SHEEHAN, MISCH, HATCH, & STONE

Between August 28 and September 13, we produced one or more drawings of the planet on every night when the sky was clear, with the exception of one night when wildfires near the observatory were spewing ash into the air and did not allow us to open the dome. The first week we enjoyed burnished clear skies and the steady seeing which allowed us to study Mars for hours at a time! In order to eliminate chromatic aberration, we stopped the aperture to 20 inches. In order to avoid drawing what we knew rather than what we actually saw, we generally employed a diagonal prism to produce a mirror-image of the planet from the orientation usually presented: i.e., our view showed south at the top, but east and west were reversed from the usual inverted image. We hoped that this arrangement would encourage a "drawing with the right side of the brain" approach.

Most of the drawings were made with a Wratten 25 red filter to enhance contrast of the markings. However, in doing colorimetry of Mars, we employed a neutral-density filter and Munsell color charts. Mars was so bright that, though we had at first observed with only the red lights of the dome, we found it convenient to sketch the planet with the full white lights on.
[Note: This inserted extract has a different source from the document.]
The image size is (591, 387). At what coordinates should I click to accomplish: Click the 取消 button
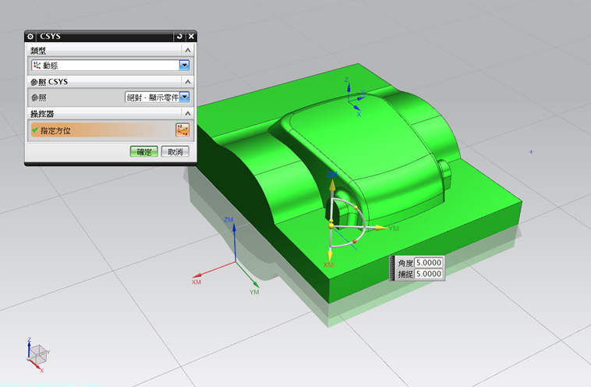pos(176,152)
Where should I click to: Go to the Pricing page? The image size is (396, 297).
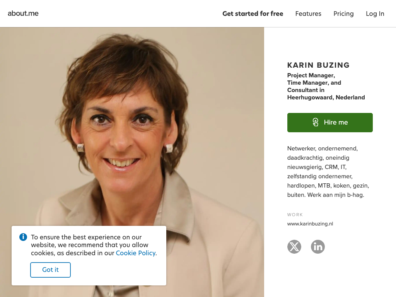pos(343,14)
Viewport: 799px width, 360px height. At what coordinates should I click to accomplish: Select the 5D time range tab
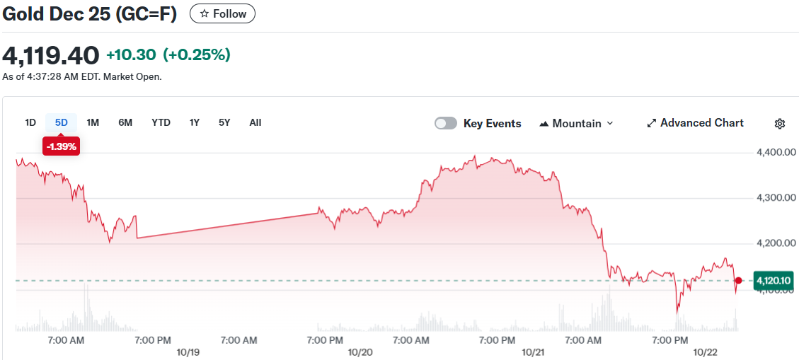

Typically, for all our observations we used either a Plossl eyepiece magnifying 486x or a Plossl binocular eyepiece magnifying 750x. Higher powers were occasionally used up to 1000X. There was a marked advantage, however, to observations made with the binocular eyepiece. With a little practice, we succeeded in fusing the images so as to produce a pseudo three-dimensional effect - the planet appeared like a globe suspended in space! There was also a dramatic increase in the eye's resolution of detail. Suppression by the brain of such nuisances as eye floaters was also a distinct advantage when Mars was viewed with this arrangement.

Night after night, for hours on end, the planet appeared as if it had been painted onto the eyepiece. We were reminded of the classic comparison of a planetary image under such conditions to the sharpness of a steel engraving. Initially, the region on Mars presented to our view extended from Tharsis through Solis Lacus, on across the broad expanse of Mare Erythraeum, to the forked-bay Meridiani Sinus. Mare Erythraeum broke into an intricately striped and mottled expanse, while along the region between Margaritifer Sinus and Aurorae Sinus, a series of round spots hung, pendant-like, and straggled - appearing windblown -- into wispy streaks. (It is interesting, by the way, to recall the meaning of some of these Latinate names: Margaritifer Sinus - the Pearl-bearing Gulf; Aurorae Sinus - the Bay of the Dawn.)

Drawing: Sheehan

Drawing: Misch

The Solis Lacus region presented a remarkable tangle of thready wisps, splotches, and trails. As Tharsis, then Solis Lacus and Mare Erythraeum, slipped farther and farther around the limb, our early-evening views of the planet came to be dominated by the serpentine curve of Sinus Sabaeus and the unmistakable, though foreshortened, profile of Syrtis Major. The bright band extending between Juventae Fons and Coprates appeared superficially as a double canal, but this impression was soon removed by close examination, and we were quite sure that this feature is one of those Barnard had in mind when he wrote in his observing book on September 3, 1894:

"The past two nights while making drawings I have examined Mars most thoroughly under good conditions. The region of the lake of the Sun has been under review. There is a vast amount of detail when the seeing is good. I however have failed to see anything of Schiaparelli's canals as straight narrow lines. In the regions of some of the canals near the Lacus Solis there are details - some of a streaky nature but they are broad, diffused and irregular and under the best conditions one could never be taken for the so called canals."